Hat Bebilein JA gesagt?. In Stegersbach sorgt ein Plakat mit Heiratsantrag für Aufsehen. Bloß ein Werbegag oder steckt doch die Liebe dahinter?

Von Vanessa Bruckner. Erstellt am 19. Juli 2019 (03:11)
BVZ
Amors Gehilfe. Das Plakat hat Thomas Stephanek von der Litzelsdorfer Werbeagentur Flat-Hat gefertigt. „Eine tolle Idee. Ich habe dem Kunden nur kryptische Emails geschrieben, damit die Zukünftige nur ja nichts vorab erfährt“, lacht Stephanek.

Im Zuge der Rubrik „Frag die BVZ“ wollte ein Leser wissen, ob Bebilein JA gesagt hat. Die BVZ hat´s rausgefunden:

„Eigentlich kann man das gelbe Plakat, auf dem mit roter Schrift steht „Mein süßes Bebilein. Ich liebe dich von ganzem Herzen. Magst du mich heiraten?“ bei der Ortseinfahrt gar nicht übersehen. Brigitte hat es doch geschafft. Mehr noch, es hat sogar über zwei Wochen gedauert, bis jene Dame, für die der ungewöhnliche Heiratsantrag bestimmt war, darauf aufmerksam wurde.

„Ein normaler Antrag, das passt einfach nicht zu mir"

„Am geplanten Tag - meinem Geburtstag - wurde Brigitte leider krank und ich fuhr alleine daran vorbei“, erzählt Hannes, der hinter dem ungewöhnlichen Antrag steckt. Der „zuagroaste“ Stegersbacher liebt neben seiner Herzdame auch die Kreativität und ist immer für außergewöhnliche Aktionen zu haben. „Ein normaler Antrag, das passt einfach nicht zu mir.
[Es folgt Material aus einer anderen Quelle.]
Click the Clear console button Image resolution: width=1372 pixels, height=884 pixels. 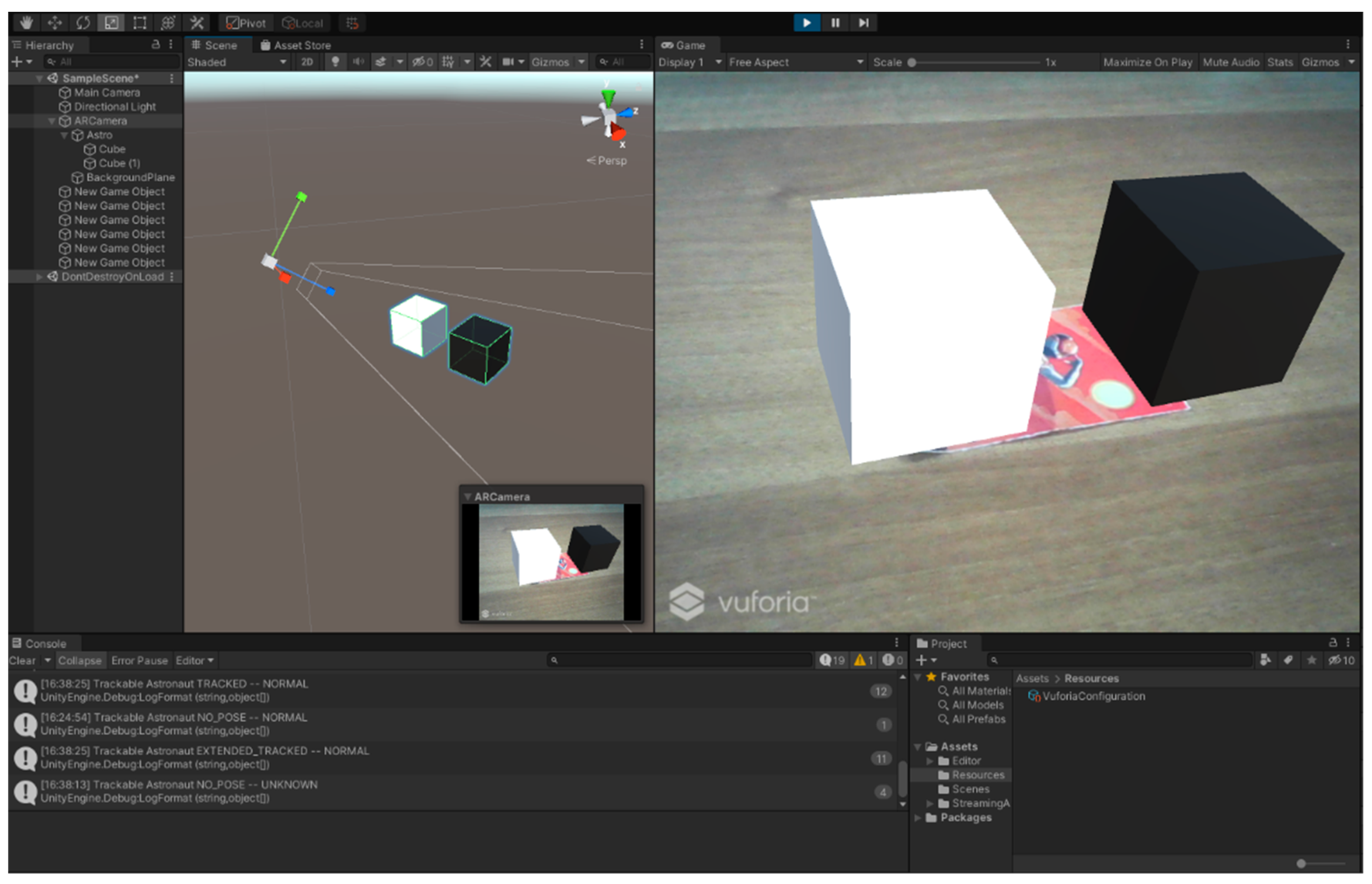[x=22, y=661]
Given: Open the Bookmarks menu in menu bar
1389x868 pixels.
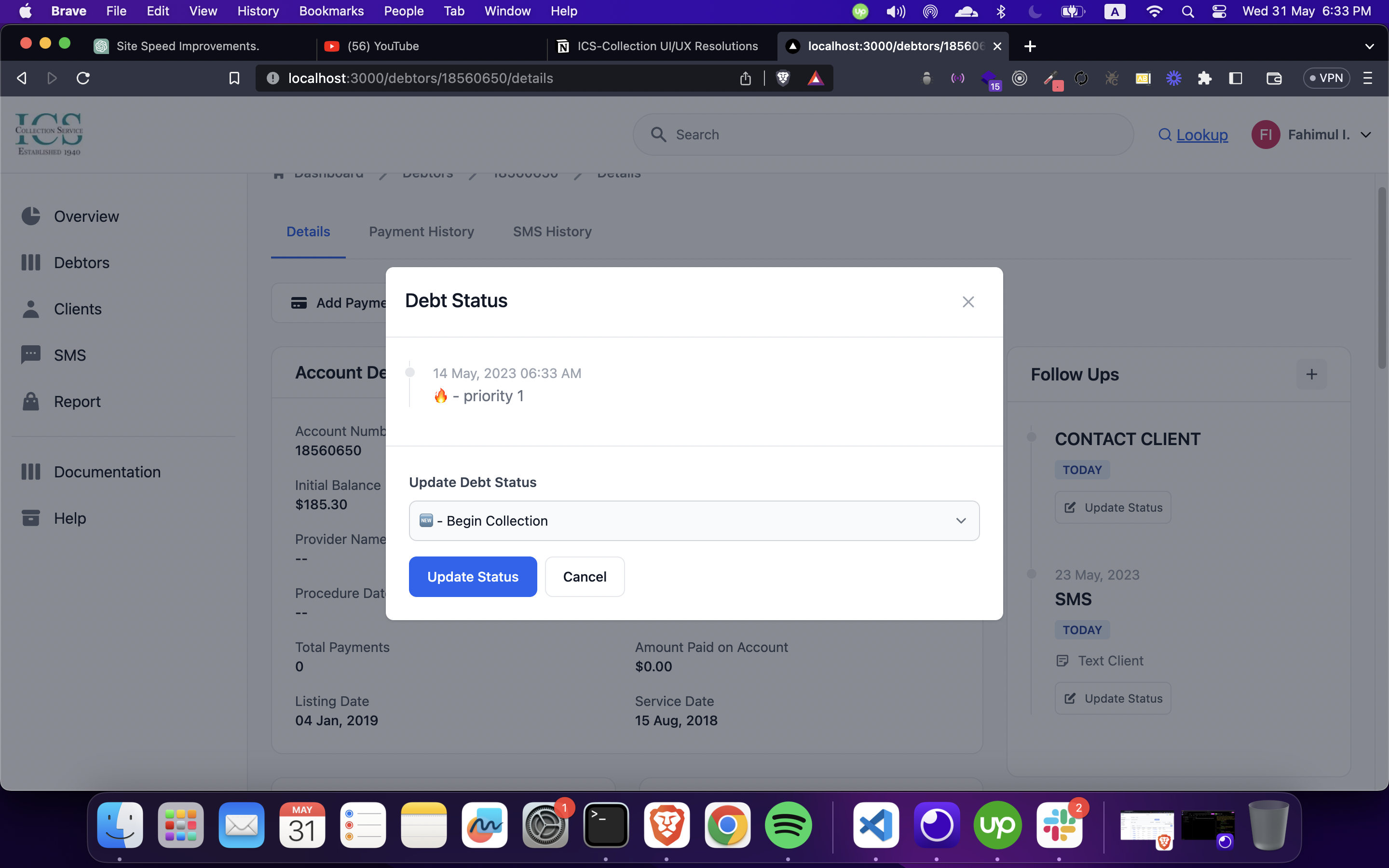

Das Plakat war übrigens schon der dritte Streich. Ich hab Brigitte schon mit Botschaft in einem Glückskeks und einer rätselhaften Schokolade, die per Post kam, gefragt ob sie mich heiraten will.“

"Das Plakat war übrigens schon der dritte Streich. Ich hab Brigitte schon mit Botschaft in einem Glückskeks und einer rätselhaften Schokolade, die per Post kam, gefragt ob sie mich heiraten will.“

Die wiederum hat dann, endlich wieder gesund, gleich zweimaliges Vorbeifahren gebraucht, um das Plakat, das man eigentlich nicht übersehen kann, zu entdecken. „Ich war durch ein anderes Plakat am Wegrand abgelenkt, wusste dann aber sofort, dass Hannes hinter dem Antrag steckt“, erzählt die Wahlburgenländerin lachend.

Ob sie denn dann auch endlich JA gesagt hat, wollte die BVZ (und vermutlich viele andere aufmerksame Autofahrer) wissen. „Noch nicht“, gesteht Brigitte und ihr Hannes erklärt: „Ich weiß, dass sie darauf wartet, dass ich sie persönlich frage, ob sie meine Frau werden will. Da muss quasi pro forma schon noch der Prinz her, der sie um ihre Hand bittet.“ Und wenn der Hannes dann endlich auf die Knie gegangen ist und seine Brigitte dann hoffentlich auch Ja sagt, erfahren sie liebe Leser, natürlich exklusiv vom Happy End einer ungewöhnlichen Antragsserie im Auftrag der Liebe.